◆ **Task requirements**
Please copy the entries again, from the line with "This screenshot has height=928, width=1131." to the line with "tap(630, 564)", both included, and leave the requests unchanged. Multiply every coordinate in the answers by 1.75, rounding to whole numbers with halves going up.
※ ※ ※
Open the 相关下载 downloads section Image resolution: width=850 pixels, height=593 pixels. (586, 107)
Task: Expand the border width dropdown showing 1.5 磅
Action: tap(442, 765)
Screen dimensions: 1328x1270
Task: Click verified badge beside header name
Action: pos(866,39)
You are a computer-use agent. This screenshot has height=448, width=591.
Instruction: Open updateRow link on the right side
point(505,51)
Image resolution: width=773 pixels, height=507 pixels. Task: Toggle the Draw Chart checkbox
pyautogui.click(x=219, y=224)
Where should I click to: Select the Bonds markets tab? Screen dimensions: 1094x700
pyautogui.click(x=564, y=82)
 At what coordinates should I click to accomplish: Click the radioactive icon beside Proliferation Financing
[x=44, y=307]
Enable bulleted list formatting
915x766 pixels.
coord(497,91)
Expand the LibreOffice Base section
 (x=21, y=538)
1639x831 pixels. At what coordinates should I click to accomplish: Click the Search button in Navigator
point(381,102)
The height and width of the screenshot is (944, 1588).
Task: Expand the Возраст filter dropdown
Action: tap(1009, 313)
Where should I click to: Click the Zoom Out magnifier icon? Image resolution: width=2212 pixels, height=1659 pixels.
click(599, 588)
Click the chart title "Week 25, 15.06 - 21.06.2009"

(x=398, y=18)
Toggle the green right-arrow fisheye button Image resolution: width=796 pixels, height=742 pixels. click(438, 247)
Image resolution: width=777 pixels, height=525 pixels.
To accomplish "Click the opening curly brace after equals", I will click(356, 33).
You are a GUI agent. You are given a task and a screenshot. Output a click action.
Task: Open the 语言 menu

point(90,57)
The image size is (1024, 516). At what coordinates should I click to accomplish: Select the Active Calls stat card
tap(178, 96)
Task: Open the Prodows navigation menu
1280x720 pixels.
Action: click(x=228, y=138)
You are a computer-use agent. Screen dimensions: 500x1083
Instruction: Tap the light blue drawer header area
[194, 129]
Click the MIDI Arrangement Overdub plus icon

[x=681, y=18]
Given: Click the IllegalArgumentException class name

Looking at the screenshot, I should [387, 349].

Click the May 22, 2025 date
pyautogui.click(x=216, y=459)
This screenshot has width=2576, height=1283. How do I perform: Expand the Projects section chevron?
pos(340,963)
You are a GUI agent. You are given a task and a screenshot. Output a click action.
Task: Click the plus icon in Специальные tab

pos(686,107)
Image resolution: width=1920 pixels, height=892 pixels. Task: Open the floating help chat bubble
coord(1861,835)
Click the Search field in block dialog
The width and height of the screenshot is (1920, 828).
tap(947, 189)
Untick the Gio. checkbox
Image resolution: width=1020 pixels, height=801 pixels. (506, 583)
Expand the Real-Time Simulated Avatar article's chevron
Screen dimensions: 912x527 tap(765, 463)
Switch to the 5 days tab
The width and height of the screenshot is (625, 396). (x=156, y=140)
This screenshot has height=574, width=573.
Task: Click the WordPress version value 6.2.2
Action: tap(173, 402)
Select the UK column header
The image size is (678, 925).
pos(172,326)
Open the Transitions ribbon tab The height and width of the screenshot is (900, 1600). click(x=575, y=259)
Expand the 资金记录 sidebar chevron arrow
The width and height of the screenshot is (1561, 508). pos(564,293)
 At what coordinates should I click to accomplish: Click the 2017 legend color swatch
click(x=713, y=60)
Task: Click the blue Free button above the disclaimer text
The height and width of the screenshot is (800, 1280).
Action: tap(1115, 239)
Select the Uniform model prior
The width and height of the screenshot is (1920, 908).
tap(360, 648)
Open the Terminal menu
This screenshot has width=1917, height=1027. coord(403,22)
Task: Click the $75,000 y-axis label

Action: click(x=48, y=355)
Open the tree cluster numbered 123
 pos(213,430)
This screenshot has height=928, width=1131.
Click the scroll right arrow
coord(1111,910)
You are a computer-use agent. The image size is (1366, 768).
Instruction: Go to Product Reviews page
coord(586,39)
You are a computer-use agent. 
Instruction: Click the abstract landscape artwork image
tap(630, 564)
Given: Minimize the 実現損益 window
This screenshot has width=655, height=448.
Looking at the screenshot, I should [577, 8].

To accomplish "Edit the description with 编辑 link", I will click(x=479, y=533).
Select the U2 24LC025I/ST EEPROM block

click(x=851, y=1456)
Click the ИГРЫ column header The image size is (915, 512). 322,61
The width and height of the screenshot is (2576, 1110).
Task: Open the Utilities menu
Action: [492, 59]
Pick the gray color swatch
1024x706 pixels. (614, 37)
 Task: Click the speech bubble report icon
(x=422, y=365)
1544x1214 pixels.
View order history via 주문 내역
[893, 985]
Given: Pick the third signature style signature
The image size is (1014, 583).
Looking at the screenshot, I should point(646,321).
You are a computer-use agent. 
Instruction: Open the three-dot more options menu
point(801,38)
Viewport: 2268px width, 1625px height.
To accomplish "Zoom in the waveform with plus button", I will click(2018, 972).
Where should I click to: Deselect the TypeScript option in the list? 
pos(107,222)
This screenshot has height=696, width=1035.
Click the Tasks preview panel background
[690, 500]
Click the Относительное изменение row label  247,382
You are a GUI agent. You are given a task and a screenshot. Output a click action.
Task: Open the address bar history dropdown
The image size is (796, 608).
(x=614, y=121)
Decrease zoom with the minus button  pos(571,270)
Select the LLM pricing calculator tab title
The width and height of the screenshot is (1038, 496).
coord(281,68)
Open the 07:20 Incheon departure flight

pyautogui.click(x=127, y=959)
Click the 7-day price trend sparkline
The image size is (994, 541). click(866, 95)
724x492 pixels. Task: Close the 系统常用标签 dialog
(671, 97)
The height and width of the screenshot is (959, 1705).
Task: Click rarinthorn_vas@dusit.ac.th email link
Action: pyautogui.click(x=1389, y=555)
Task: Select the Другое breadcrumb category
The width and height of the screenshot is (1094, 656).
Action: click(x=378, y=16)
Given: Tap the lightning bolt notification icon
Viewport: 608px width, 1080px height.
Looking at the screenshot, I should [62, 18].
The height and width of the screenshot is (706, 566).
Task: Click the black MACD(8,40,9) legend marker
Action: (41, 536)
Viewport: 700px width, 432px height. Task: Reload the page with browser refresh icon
※ ※ ※
◆ **Response for this exercise**
This screenshot has height=928, width=1131.
Click the scroll right arrow
coord(1944,1593)
You are a computer-use agent. The image size is (1366, 768).
Instruction: Go to Product Reviews page
coord(1026,68)
You are a computer-use agent. 
Instruction: Click the abstract landscape artwork image
tap(1103, 987)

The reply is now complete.